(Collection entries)
┌──

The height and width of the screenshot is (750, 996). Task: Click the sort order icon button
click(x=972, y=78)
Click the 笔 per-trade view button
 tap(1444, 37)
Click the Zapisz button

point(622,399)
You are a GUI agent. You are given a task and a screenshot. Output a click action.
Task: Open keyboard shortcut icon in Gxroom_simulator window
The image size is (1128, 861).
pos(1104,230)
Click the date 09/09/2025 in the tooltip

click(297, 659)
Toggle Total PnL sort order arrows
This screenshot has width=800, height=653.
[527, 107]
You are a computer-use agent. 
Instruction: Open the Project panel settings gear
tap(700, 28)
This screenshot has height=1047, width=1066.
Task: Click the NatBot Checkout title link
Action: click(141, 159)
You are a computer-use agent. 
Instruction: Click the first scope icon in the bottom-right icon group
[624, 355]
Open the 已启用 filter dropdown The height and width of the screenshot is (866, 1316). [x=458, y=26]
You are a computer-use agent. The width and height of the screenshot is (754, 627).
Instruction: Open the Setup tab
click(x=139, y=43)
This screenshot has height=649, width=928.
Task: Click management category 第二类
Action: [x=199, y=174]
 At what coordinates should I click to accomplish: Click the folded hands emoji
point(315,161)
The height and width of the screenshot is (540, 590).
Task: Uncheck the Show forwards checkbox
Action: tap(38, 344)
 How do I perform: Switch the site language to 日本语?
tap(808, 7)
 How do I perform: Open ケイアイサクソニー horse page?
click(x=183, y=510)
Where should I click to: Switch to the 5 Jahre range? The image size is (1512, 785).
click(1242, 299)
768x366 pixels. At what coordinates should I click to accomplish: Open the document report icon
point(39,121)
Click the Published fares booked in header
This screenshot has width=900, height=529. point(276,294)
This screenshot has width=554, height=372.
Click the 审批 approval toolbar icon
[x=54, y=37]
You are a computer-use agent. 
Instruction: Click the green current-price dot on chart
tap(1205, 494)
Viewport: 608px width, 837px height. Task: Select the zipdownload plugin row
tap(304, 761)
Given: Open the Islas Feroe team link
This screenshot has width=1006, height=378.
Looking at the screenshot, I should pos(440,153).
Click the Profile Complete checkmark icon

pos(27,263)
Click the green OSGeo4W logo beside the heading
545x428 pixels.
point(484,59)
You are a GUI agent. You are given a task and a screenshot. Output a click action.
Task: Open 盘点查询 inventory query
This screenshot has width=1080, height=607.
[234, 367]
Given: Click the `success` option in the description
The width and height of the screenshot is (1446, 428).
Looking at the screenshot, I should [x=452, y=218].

└──

◆ ACTIVITY
Set the lines down exactly as they stand, beginning at the one that contains "Viewport: 608px width, 837px" and stopping after the last line of the entries above.

◆ OUTPUT FOR THIS TASK
Viewport: 608px width, 837px height. Task: Select the zipdownload plugin row
tap(304, 761)
Given: Open the Islas Feroe team link
This screenshot has width=1006, height=378.
Looking at the screenshot, I should pos(440,153).
Click the Profile Complete checkmark icon

pos(27,263)
Click the green OSGeo4W logo beside the heading
545x428 pixels.
point(484,59)
You are a GUI agent. You are given a task and a screenshot. Output a click action.
Task: Open 盘点查询 inventory query
This screenshot has width=1080, height=607.
[234, 367]
Given: Click the `success` option in the description
The width and height of the screenshot is (1446, 428).
Looking at the screenshot, I should [x=452, y=218].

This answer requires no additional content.